Since the 1950’s there have been dozens of studies and clinical trials conducted that have attempted to show directly and indirectly that dietary fat, especially saturated fat, is responsible for heart disease. None of them have been successful.

A few examples:

In 1984 the National Heart, Lung, and Blood Institute spent ten years and $115 million on a clinical trial to prove that eating less saturated fat would reduce the incidence of heart disease. The study was called the Multiple Risk Factor Intervention Trial. It failed to identify saturated fat as a risk factor.

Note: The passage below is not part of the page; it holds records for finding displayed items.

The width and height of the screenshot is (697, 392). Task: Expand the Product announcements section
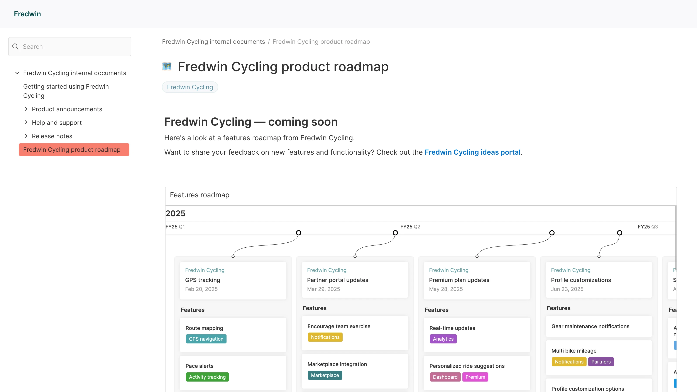(26, 109)
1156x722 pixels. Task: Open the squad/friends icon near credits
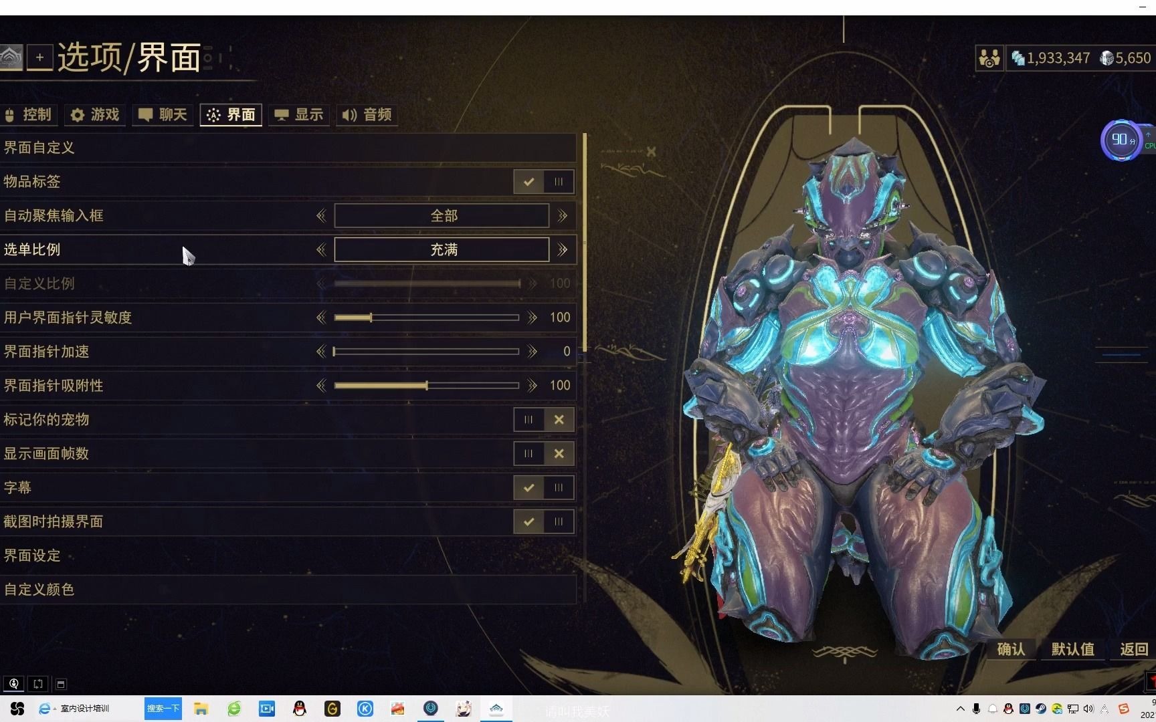(x=989, y=59)
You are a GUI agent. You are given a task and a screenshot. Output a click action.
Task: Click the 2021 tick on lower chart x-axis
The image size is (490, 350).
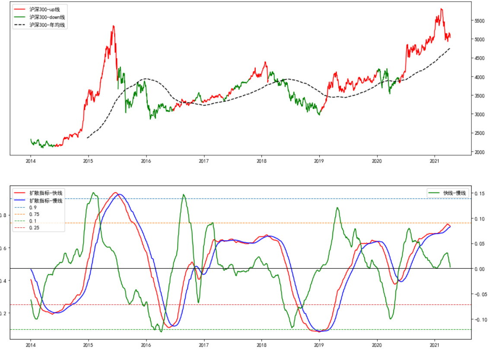[x=435, y=346]
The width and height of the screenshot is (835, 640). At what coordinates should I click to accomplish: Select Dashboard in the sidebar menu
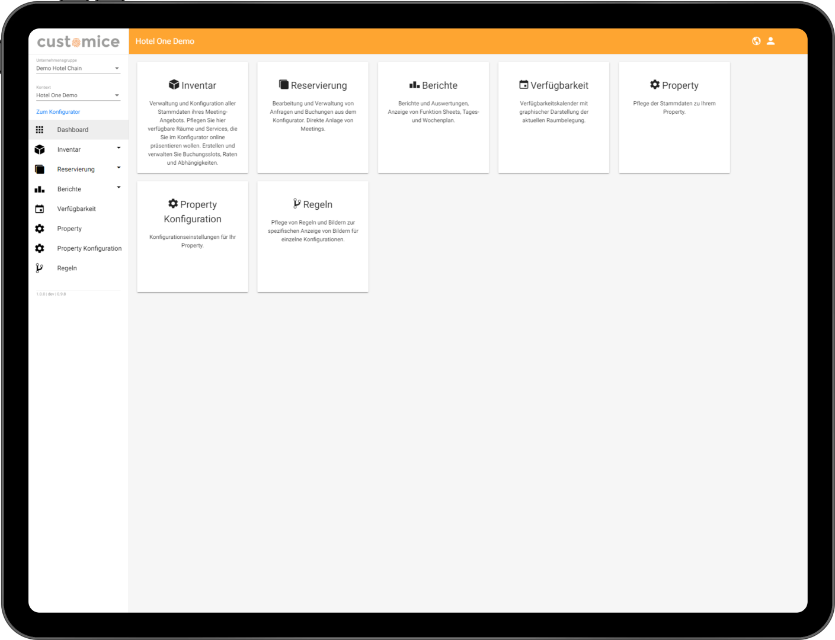(x=72, y=130)
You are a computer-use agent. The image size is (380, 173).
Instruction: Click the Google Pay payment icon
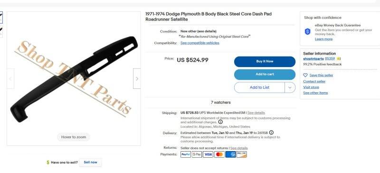point(197,154)
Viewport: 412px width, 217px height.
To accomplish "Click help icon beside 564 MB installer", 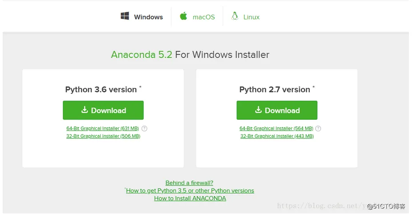I will click(x=318, y=129).
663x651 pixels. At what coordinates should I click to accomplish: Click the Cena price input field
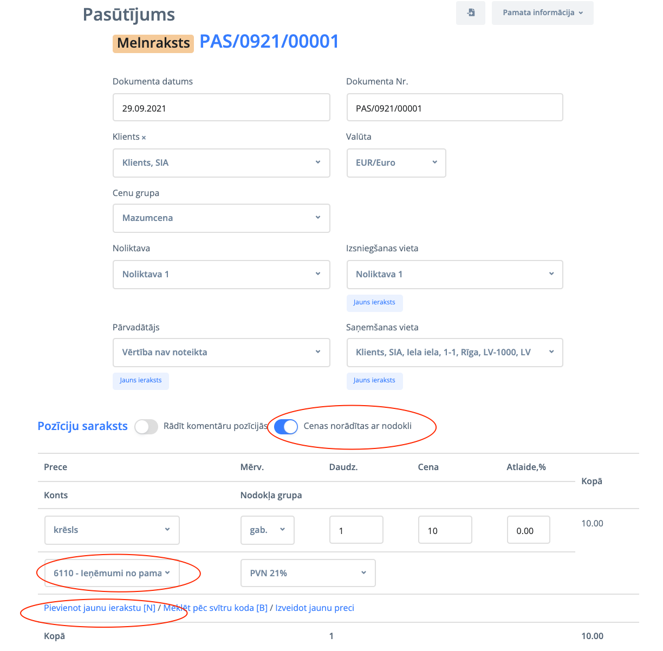tap(445, 530)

In 2001 the Cochrane Collaboration, a widely respected international organization that performs peer reviews of medical literature, reviewed all of the clinical trials relating to dietary fat and mortality that the organization considered professionally reliable. Their conclusion, “Despite decades of effort and many thousands of people randomized, there is still only limited and inconclusive evidence of the effects of modification of total saturated, monounsaturated, or polyunsaturated fats on cardiovascular morbidity and mortality.”

Published in 2006, The Women’s Health Initiative, the largest  and most expensive health study ever conducted (over one hundred thousand participants and eight hundred million dollars), chose twenty thousand middle-aged women at random to eat a low-fat, low-saturated fat diet for eight years. Compared with the thirty thousand women of the study who stuck to their regular eating habits, the low-fat diet had no significant effect on heart disease, stroke, breast cancer, colon cancer, or accumulation of body fat.

So what does all this prove? Not a goddamned thing. We haven’t proved that fat is good for us, but billions of dollars and fifty years of research have failed to prove that dietary fat is bad for us, so there is no reason to think that it is. It’s alright if you’re skeptical; I still get a twinge of guilt when I cook eggs in butter. We’ve been told our whole lives fat is bad for us, by people we trust who meant well.

It’s also alright if you flat out don’t believe me; I believe we’re better off getting the majority of our calories from fat, but a low-fat diet won’t kill you. As long as you understand that fat doesn’t make you fat, that a diet high in sugar and refined starches does, and so as long as you’re not replacing fat calories with sugar and white flour I’ll be happy.

In my next post I’ll tackle the different types of dietary fat, how each of them affects our cholesterol, and what our various cholesterol numbers mean when we get them back from the doctor.

Also, nothing I said above applies to artificial fats.  Trans fat and hydrogenated oils are created in a laboratory and absolutely can ruin your health.  Trans fat is banned in the U.S. now, but margarine and most vegetable oils are poison, so look at the ingredients of whatever oils you have in the kitchen and if they say hydrogenated or partially-hydrogenated throw them the hell away.